Anker schüttelt verzweifelt den Kopf. „Nein, nichts von alledem, Herr Inspektor. Ich kann mir gar nicht vorstellen, warum Ingrid nach Neuyork gereist sein sollte! Noch dazu in solcher Heimlichkeit. Wenn sie unbedingt eine Reise machen wollte, hätte sie es uns doch sagen können!“

„Sehen Sie“, atmet Kollund auf, „das ist der Haken.
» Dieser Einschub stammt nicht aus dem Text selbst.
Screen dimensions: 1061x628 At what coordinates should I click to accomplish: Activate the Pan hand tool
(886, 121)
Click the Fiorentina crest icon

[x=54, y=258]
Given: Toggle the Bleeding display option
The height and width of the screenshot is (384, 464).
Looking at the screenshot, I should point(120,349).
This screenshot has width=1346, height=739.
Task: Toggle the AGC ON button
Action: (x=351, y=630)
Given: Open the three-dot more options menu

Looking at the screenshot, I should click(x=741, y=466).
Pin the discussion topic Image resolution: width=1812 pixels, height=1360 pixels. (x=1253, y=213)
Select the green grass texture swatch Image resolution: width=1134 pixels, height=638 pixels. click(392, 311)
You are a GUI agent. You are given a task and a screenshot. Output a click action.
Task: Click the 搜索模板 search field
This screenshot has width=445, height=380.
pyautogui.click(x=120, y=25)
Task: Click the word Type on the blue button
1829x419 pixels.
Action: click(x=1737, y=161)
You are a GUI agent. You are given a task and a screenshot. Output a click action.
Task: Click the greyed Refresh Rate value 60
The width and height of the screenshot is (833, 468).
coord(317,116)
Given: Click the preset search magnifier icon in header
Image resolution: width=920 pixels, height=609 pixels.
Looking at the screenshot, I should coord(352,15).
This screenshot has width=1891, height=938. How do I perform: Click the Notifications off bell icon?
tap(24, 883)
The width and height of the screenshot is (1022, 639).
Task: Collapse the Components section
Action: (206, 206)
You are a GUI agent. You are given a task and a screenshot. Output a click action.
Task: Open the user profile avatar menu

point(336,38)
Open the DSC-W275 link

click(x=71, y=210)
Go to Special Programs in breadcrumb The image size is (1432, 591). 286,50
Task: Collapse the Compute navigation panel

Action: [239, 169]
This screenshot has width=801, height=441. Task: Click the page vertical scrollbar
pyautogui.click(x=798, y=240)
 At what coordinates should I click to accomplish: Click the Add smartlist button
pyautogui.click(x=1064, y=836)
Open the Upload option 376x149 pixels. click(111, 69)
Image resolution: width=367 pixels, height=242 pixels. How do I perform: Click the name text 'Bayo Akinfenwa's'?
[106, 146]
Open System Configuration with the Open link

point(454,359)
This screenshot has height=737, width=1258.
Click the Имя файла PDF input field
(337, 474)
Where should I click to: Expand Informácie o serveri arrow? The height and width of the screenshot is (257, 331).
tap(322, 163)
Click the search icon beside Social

Und darum glaube ich nicht daran, daß dieser geheimnisvolle Brief von Ingrid Steeg stammt.“

„Sie meinen, daß Ingrid nicht —?“

„Ich meine nach wie vor, mein junger Freund, daß Ingrid Steeg in ihrem Grabe der ewigen Ruhe entgegenschläft. Aber vielleicht kann uns dieser merkwürdige Brief auf irgendeine Spur des Mörders bringen. Nun, wir wollen abwarten, bis wir das Objekt hier haben und unter die Lupe nehmen können. Fräulein Bendixen, verbinden Sie mich mal gleich mit dem Erkennungsdienst und dann mit dem Graphologen Doktor Sjömod. Rufen Sie auch mal Nörholm an. Er wird im Sekretariat sein. Soll mir gleich die Akten Steeg herbringen. Was Sie anbelangt, Herr Frydendal, - fühlen Sie sich wieder gekräftigt?“

„Ja, danke. Ich war nur vorhin — es nahm mich sehr mit. Aber jetzt fühle ich mich ganz wohl.“

„Dann haben Sie die Freundlichkeit, draußen auf dem Flur noch etwas zu warten, bis Ihr Vater kommt. Ich muß jetzt noch einiges —“

Mit einer kleinen Verbeugung, noch immer völlig wirr im Kopf, verabschiedet sich Anker Frydendal. Die Sekretärin spricht bereits im Fernsprecher mit dem Erkennungsdienst.